What to produce:
Find every line below with the word "sidebar" in it, and copy each one.

[[ Record extracts, beginning ]]

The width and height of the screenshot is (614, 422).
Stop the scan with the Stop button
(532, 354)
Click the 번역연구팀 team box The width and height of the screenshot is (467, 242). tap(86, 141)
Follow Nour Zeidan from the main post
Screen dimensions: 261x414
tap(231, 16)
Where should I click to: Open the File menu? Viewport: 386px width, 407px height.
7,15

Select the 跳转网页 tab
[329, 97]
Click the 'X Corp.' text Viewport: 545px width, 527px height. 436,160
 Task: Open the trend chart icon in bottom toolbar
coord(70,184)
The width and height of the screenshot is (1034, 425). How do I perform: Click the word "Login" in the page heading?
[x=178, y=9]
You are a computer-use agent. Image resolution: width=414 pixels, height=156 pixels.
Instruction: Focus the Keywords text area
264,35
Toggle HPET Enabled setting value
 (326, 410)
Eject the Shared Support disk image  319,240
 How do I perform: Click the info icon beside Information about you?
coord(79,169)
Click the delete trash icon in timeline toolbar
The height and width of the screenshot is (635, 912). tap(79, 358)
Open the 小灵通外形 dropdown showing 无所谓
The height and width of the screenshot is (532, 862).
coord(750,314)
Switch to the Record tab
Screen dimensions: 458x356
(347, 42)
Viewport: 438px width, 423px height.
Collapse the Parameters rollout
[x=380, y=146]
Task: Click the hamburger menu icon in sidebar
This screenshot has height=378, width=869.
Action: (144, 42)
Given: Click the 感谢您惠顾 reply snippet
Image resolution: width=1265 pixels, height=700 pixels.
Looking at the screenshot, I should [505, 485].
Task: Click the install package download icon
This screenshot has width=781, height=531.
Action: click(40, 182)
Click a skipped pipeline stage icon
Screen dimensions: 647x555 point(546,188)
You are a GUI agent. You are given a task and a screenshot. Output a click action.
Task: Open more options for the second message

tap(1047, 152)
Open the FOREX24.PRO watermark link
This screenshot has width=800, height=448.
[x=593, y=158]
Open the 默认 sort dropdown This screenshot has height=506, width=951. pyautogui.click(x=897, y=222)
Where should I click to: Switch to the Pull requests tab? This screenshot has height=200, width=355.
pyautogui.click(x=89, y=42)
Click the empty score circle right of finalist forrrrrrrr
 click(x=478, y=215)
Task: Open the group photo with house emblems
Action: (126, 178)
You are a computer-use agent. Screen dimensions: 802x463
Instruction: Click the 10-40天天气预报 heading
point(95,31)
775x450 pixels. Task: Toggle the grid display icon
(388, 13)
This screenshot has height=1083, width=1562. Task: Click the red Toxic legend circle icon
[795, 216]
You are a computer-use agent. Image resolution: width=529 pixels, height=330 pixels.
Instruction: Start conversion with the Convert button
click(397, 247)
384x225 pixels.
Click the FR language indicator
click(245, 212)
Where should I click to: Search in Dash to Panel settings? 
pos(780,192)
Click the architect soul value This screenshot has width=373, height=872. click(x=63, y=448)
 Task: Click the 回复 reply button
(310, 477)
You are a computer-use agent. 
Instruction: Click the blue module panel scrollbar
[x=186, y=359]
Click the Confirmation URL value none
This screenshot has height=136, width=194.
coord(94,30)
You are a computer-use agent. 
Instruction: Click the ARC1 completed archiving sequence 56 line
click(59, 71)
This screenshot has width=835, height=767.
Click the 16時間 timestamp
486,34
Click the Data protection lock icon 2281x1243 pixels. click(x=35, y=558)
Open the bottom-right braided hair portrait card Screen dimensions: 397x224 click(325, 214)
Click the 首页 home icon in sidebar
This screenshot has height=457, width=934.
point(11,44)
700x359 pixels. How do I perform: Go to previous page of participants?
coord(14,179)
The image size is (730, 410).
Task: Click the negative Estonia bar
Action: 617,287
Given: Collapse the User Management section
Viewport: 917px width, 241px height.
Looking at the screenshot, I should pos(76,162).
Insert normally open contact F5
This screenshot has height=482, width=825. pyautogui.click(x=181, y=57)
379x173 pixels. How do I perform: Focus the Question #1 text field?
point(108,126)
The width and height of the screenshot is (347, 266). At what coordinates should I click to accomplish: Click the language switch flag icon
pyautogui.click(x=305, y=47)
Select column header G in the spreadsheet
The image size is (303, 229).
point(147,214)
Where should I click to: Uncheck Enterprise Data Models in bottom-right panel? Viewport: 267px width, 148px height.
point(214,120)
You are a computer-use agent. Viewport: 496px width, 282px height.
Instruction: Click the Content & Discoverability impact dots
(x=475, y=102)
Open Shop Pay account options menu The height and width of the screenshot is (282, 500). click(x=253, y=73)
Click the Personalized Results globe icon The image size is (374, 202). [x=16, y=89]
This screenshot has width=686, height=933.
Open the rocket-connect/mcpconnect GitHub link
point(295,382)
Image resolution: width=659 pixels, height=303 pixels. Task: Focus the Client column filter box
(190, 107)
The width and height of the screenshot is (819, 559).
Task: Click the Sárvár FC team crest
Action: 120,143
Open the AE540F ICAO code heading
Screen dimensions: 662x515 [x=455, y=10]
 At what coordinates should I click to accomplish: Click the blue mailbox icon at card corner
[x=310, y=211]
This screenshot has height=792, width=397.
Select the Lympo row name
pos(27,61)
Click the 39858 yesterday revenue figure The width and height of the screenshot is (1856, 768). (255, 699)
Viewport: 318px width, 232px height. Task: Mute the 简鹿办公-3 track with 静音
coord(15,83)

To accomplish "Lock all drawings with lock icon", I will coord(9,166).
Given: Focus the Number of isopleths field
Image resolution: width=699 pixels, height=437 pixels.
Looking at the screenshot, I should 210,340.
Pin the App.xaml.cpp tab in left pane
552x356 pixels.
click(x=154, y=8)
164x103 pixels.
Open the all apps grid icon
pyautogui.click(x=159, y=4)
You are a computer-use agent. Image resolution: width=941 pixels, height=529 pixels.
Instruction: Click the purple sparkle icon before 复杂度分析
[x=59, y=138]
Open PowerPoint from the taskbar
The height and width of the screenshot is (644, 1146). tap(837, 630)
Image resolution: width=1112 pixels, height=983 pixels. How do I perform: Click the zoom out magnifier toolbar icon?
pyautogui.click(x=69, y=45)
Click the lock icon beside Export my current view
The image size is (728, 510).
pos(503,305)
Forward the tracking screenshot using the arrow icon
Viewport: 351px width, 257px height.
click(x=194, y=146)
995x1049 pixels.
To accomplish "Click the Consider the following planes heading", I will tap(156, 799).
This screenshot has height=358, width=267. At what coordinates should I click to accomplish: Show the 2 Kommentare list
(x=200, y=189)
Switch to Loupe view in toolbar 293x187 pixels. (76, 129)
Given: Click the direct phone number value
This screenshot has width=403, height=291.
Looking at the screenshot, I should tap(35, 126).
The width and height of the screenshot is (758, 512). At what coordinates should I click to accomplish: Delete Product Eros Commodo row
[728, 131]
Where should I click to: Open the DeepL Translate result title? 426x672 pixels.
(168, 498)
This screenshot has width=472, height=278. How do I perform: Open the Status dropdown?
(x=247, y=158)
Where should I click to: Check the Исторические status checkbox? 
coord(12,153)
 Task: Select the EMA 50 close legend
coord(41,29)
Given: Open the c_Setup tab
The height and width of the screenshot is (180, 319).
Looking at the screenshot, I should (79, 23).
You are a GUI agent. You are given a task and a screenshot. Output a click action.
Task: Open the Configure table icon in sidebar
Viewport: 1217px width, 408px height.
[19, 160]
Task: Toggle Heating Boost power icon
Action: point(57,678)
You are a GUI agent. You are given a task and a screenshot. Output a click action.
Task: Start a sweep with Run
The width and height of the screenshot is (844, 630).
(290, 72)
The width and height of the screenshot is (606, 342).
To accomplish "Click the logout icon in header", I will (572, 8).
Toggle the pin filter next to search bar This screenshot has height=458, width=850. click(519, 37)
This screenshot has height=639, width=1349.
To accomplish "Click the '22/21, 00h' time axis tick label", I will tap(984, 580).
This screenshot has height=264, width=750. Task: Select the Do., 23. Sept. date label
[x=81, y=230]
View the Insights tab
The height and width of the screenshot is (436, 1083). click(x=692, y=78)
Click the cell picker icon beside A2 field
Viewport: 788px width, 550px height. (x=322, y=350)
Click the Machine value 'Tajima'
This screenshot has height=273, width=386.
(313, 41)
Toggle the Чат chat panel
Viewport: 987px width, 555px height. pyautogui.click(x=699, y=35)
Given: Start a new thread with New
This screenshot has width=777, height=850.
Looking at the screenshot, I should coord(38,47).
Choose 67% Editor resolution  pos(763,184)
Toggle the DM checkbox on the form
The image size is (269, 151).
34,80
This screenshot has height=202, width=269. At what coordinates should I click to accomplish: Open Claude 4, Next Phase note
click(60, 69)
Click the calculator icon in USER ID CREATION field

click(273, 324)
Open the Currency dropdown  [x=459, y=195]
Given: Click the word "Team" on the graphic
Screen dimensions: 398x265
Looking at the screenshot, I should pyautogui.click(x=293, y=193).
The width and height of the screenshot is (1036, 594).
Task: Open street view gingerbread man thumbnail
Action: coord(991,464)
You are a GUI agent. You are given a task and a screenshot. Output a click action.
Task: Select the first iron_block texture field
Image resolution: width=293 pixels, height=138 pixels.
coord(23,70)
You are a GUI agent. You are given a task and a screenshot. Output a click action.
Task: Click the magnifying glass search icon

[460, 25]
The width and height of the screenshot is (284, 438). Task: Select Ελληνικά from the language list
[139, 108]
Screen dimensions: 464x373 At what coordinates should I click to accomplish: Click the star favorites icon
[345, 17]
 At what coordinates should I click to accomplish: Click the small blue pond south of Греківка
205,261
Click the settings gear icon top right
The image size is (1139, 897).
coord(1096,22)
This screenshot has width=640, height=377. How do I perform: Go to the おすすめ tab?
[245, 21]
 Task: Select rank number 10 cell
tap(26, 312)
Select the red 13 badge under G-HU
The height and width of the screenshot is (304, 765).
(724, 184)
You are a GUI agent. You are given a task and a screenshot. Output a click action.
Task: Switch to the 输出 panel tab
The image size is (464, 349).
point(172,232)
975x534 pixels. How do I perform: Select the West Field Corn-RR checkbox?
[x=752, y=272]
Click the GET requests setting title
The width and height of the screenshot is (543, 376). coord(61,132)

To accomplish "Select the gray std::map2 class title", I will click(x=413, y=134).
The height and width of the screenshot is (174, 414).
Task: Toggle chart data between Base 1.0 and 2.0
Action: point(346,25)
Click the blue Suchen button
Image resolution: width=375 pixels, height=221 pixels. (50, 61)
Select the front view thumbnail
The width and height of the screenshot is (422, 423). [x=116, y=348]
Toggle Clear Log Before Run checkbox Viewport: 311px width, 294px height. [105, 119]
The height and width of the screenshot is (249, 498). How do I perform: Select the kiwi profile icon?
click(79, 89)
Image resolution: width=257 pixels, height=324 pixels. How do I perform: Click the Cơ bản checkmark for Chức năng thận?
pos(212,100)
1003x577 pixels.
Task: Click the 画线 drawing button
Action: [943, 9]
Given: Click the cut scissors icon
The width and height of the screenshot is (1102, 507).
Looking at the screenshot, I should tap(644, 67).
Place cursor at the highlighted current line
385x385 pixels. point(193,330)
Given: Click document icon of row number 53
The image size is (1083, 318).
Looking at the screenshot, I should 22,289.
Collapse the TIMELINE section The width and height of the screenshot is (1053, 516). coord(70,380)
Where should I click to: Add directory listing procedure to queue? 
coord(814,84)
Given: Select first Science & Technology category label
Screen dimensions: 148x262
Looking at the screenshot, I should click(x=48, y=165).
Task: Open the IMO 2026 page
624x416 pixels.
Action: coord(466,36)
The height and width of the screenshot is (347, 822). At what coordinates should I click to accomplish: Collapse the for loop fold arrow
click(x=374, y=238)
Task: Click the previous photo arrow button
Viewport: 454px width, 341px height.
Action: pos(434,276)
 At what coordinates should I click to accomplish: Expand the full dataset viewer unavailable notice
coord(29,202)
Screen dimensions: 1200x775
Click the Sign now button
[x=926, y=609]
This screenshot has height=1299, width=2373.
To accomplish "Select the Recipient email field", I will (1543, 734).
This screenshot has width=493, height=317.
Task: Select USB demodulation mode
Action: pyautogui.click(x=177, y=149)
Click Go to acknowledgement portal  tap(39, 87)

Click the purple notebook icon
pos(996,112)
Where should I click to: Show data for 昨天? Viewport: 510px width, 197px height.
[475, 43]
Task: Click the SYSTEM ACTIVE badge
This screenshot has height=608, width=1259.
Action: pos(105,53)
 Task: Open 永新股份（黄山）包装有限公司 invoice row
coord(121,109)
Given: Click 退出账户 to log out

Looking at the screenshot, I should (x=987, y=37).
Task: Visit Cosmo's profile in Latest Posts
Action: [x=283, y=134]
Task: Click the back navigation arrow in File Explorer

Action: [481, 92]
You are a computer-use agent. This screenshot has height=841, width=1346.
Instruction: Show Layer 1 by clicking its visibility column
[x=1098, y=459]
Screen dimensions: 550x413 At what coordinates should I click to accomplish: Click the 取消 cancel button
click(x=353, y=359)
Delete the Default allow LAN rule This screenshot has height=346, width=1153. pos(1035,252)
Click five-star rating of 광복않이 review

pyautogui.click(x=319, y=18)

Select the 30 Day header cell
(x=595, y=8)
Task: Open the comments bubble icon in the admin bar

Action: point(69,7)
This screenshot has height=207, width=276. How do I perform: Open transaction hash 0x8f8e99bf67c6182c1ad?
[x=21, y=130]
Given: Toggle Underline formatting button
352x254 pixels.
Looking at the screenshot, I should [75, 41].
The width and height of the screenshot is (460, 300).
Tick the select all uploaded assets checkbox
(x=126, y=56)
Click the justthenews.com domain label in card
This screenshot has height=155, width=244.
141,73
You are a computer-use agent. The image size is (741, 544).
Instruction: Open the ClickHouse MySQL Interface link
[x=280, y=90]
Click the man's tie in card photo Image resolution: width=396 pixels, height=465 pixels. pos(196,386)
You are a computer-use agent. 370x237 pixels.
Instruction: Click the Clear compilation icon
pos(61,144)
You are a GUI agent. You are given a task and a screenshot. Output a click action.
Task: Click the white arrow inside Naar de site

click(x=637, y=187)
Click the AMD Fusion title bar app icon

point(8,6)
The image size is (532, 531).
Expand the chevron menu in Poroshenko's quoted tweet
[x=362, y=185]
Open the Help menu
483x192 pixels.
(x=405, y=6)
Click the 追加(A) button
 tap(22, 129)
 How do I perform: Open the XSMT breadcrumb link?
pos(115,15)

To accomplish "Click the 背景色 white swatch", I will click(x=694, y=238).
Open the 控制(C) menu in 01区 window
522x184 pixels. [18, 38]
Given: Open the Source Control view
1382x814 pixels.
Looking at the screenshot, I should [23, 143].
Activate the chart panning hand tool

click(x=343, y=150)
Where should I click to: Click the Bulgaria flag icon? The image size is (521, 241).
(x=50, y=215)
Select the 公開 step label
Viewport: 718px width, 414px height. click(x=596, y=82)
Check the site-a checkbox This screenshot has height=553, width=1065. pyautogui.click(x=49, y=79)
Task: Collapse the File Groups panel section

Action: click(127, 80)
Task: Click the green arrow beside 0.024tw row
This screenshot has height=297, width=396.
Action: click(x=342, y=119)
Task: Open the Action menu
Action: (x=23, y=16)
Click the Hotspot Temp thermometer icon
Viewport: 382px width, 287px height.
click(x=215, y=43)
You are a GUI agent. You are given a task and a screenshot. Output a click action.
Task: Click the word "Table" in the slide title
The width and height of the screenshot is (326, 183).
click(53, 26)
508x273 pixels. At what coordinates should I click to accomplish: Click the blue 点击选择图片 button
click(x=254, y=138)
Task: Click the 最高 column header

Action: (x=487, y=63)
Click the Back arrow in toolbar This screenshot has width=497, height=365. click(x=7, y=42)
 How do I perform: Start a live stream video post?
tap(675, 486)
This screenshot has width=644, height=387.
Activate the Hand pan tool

[[ Record extracts, end ]]

Expected answer:
Task: Click the hamburger menu icon in sidebar
Click the 首页 home icon in sidebar
Task: Open the Configure table icon in sidebar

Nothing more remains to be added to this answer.